- _Supplied records_:
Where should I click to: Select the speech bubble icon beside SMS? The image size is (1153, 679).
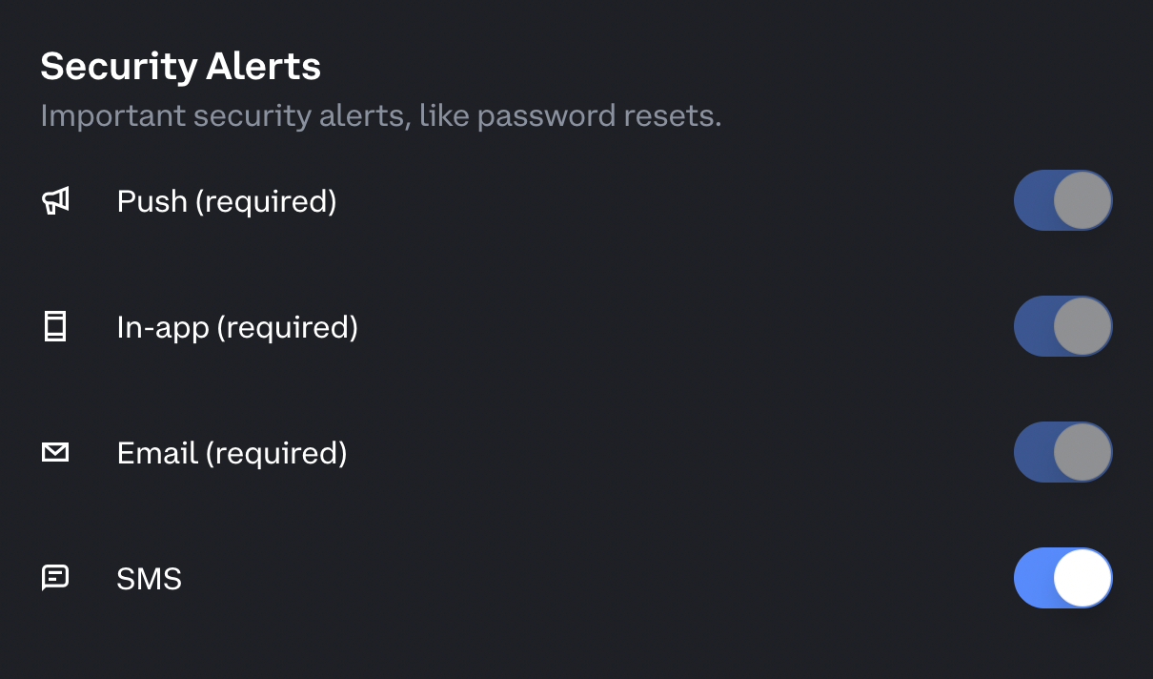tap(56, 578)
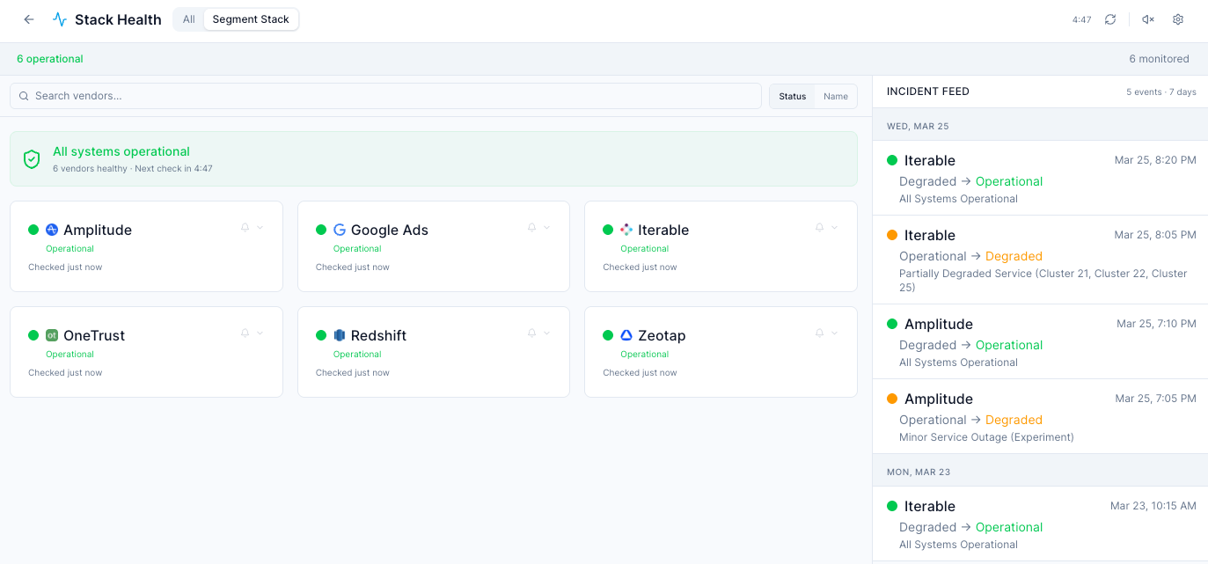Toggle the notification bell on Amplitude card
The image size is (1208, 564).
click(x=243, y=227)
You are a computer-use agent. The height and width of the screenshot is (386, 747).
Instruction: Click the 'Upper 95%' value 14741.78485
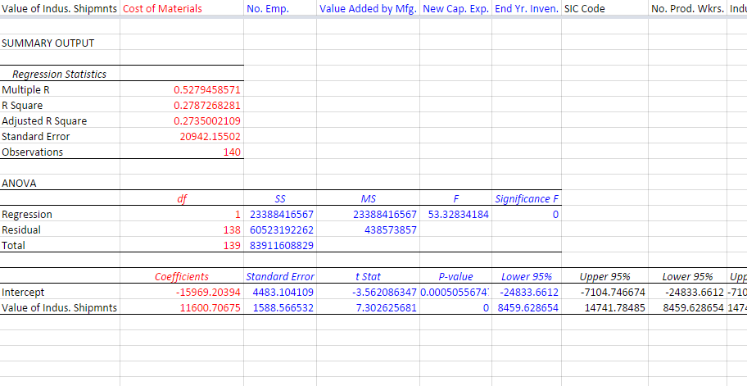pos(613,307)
* * *
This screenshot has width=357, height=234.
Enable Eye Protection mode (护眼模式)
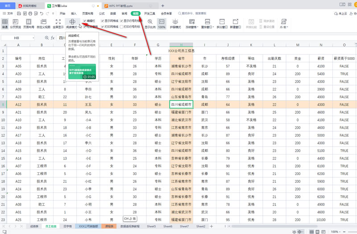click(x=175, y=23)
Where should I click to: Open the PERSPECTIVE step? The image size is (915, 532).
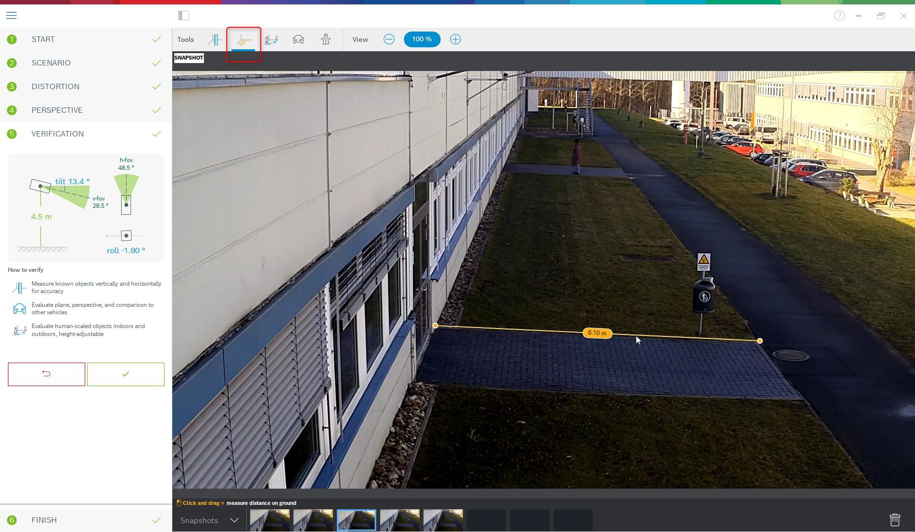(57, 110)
---
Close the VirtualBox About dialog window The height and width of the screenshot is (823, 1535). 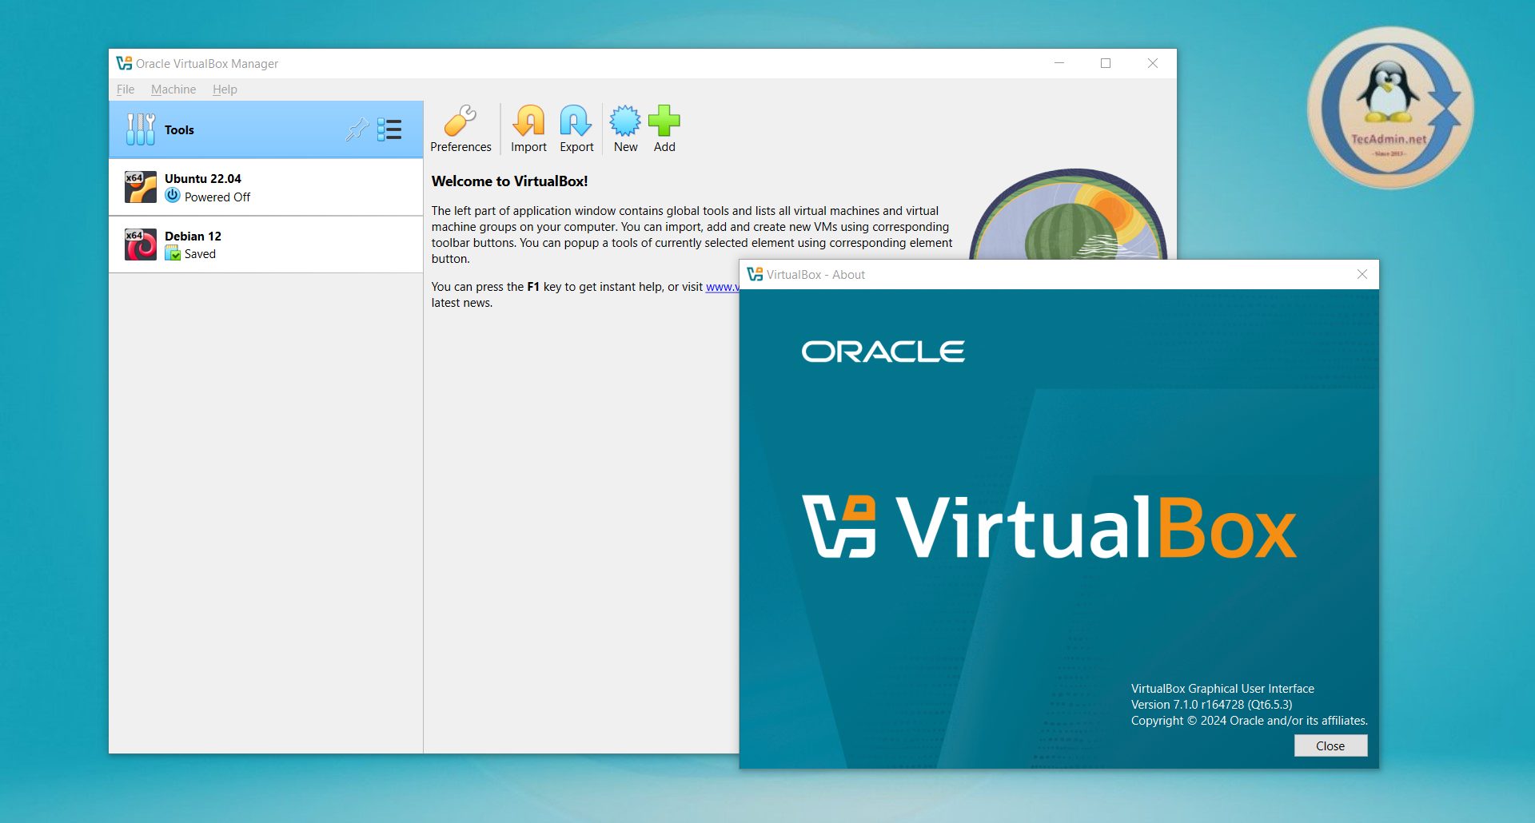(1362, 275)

- _Your objective_: Write out word for word the lines of the listing above from the line with "Where should I click to: Select" to the line with "You are a computer-use", taking in both of those lines but no pictures.

- _Finished task_:
Where should I click to: Select the speech bubble icon beside SMS? The image size is (1153, 679).
tap(56, 578)
Toggle the notification bell on Amplitude card
The image size is (1208, 564).
click(x=243, y=227)
You are a computer-use agent. The height and width of the screenshot is (386, 747).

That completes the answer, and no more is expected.